Il venticinquenne originario di San Nicola A Mare, arrivato in città assieme al compaesano Cardone, era quel che si dice a Milano un ciula, ovvero un ragazzone buono come il pane ma obiettivamente poco sveglio. Un vero impiastro di cui Palandri sperava di potersi liberare, lasciandolo lì in eterno. Peccato che la risoluzione del delitto e l’arresto dell’assassino avessero reso di lì a poco totalmente ingiustificata quella trasferta. Per sua fortuna, dopo qualche mese Russo gli si era presentato davanti chiedendogli l’autorizzazione a ridurre il suo orario di servizio, perché voleva dare una mano nell’angolo bistrot di una libreria sui generis. L’agente non aveva usato queste precise parole, ma le aveva dedotte il capo della Mobile, dalle frasi arrangiate e mezzo dialettali che l’impiastro smozzicava. A quel punto Palandri aveva dovuto trattenersi dal saltargli al collo e baciarlo. In cambio aveva indossato la maschera dell’autorità marziale, urlato se per caso se ne fosse uscito pazzo a pensare che le forze dell’ordine potessero fare il part-time e poi aveva ordinato che la «necessità assoluta di presidiare il territorio e monitorare il quartiere» richiedeva la presenza di Russo full-time in quell’angolo bistrot. Una decisione che Mobile e procura avevano festeggiato per settimane, Mario e la Maria benedetto come un regalo piovuto dal cielo e che aveva reso felice l’agente Russo, il quale sognava un futuro da MasterChef. Anche il compare di quel lungagnone, l’agente Cardone, aveva tirato il fiato e si era finalmente liberato dall’impegno di non perdere mai di vista il collega: l’aveva promesso ai genitori del ragazzo prima di partire dal paese alla volta di Milano, ma soprattutto l’aveva dovuto garantire al dottor Palandri, che
lo aveva minacciato di pesantissime ritorsioni nel caso in cui si fosse ritrovato quell’impiastro tra i piedi.

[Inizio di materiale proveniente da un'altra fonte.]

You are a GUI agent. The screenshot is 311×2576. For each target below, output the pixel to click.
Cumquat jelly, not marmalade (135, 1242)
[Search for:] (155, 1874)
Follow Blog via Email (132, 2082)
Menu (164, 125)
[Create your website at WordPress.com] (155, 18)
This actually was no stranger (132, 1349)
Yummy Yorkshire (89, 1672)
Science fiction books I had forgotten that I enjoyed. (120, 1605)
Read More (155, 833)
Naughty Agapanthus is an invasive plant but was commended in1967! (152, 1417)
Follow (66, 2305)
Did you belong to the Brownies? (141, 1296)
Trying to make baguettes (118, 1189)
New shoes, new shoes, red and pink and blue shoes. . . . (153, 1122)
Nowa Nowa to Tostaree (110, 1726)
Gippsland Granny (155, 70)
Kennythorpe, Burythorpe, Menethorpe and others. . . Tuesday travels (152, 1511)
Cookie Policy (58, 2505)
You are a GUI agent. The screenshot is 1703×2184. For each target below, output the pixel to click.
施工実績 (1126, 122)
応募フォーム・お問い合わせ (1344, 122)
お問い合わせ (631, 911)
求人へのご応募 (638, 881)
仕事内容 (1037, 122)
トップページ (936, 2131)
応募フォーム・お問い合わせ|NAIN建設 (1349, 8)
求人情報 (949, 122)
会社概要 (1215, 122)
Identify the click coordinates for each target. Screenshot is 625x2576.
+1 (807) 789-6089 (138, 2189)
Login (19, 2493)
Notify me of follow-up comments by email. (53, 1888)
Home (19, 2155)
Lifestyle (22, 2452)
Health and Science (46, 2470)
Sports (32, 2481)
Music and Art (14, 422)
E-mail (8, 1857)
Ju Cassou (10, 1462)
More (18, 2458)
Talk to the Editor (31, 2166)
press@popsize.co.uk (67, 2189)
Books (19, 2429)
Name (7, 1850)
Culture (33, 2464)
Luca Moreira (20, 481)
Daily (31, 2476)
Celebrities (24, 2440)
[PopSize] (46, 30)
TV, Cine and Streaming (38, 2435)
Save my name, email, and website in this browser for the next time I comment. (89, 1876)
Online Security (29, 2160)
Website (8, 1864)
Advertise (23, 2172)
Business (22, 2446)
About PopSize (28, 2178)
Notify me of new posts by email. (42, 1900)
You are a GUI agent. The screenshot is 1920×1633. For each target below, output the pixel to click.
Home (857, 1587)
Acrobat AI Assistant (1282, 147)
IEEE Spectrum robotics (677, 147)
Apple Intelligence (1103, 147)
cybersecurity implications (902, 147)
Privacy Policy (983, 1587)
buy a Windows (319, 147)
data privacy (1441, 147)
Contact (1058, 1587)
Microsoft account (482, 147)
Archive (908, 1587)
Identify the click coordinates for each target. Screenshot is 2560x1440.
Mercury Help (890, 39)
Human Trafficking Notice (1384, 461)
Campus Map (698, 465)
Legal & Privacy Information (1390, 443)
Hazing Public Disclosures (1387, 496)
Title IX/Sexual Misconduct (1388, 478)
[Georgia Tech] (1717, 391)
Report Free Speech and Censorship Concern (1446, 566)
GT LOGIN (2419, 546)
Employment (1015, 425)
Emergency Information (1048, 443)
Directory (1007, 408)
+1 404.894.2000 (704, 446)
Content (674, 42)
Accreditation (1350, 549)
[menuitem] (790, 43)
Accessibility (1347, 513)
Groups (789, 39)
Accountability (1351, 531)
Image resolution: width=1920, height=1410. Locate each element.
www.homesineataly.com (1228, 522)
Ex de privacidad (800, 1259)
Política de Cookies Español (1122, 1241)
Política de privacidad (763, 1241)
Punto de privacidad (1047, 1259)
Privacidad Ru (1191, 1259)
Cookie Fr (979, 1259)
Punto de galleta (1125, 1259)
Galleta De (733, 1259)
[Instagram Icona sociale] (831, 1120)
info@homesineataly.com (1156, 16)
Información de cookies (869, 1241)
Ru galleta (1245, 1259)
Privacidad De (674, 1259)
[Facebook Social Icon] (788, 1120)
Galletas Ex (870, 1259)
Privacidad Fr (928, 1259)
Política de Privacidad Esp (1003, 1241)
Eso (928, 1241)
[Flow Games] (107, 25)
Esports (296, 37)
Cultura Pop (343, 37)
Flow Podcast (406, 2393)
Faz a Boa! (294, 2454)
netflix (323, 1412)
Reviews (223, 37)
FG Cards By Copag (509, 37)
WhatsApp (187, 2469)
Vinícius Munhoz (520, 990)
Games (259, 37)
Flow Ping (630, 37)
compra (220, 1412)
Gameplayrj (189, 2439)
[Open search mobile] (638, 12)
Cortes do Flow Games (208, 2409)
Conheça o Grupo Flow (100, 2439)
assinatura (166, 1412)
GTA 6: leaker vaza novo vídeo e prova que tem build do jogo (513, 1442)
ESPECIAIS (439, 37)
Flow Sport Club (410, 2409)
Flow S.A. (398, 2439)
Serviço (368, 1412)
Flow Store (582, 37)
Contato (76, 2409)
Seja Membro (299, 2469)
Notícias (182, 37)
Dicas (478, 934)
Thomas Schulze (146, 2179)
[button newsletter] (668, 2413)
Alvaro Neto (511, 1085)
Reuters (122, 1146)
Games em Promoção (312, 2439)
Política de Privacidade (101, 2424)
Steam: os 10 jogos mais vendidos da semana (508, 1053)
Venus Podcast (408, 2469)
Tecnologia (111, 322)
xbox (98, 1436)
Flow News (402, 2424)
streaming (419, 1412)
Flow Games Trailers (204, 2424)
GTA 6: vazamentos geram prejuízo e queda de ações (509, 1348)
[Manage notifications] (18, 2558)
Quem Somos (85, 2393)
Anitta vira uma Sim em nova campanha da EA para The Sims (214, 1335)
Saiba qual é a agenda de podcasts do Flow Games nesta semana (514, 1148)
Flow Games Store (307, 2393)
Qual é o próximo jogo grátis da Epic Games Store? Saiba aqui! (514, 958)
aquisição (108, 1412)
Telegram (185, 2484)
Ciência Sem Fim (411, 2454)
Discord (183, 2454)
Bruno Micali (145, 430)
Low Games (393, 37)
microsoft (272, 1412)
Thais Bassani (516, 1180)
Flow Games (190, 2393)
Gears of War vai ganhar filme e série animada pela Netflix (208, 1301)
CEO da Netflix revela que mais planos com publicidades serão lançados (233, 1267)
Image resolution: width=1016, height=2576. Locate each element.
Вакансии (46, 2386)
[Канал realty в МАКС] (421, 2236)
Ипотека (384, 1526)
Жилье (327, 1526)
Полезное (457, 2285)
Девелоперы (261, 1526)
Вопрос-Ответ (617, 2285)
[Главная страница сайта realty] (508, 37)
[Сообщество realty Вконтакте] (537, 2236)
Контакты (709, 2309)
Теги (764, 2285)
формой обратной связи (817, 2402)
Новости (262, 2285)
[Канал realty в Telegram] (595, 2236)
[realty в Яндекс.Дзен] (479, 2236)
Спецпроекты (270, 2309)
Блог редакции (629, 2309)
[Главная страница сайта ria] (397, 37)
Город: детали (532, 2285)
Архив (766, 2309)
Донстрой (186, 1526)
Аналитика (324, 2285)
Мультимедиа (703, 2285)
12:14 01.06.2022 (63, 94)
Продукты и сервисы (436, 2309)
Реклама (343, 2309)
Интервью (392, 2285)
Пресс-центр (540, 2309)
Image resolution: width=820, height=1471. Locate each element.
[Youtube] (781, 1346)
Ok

«Comunque, senza il buon agente Russo quel posto sarebbe un totale disastro», prosegue Margherita.
«…»
«Quei due si sono proprio trovati. Zero buongusto, noiosi, e con le persone non ci sanno fare. Due poveretti. D’altro canto la classe non è acqua e quella lì, portinaia era e portinaia rimane. “Condividiamo la stessa passione per i libri”, ma muchela lì ho detto a tuo padre. Quella gatta morta se l’è fatto su come voleva lei. Ha trovato il pollo e si è sistemata. Dammi retta, a pensà mal se fa maal, ma se sbaglia mai. Mi spiace per lui, ma è chiaro che la demenza senile gli ha mangiato quel poco di cervello che si ritrova. Vabbè, ci vediamo dopo lì, va bene?»
«Scusa mamma, ma se il locale non ti piace, perché devi andare a romp…»
«Non essere maleducata! Vado perché, se non ci sono io, lì è un mortorio! Ciao.»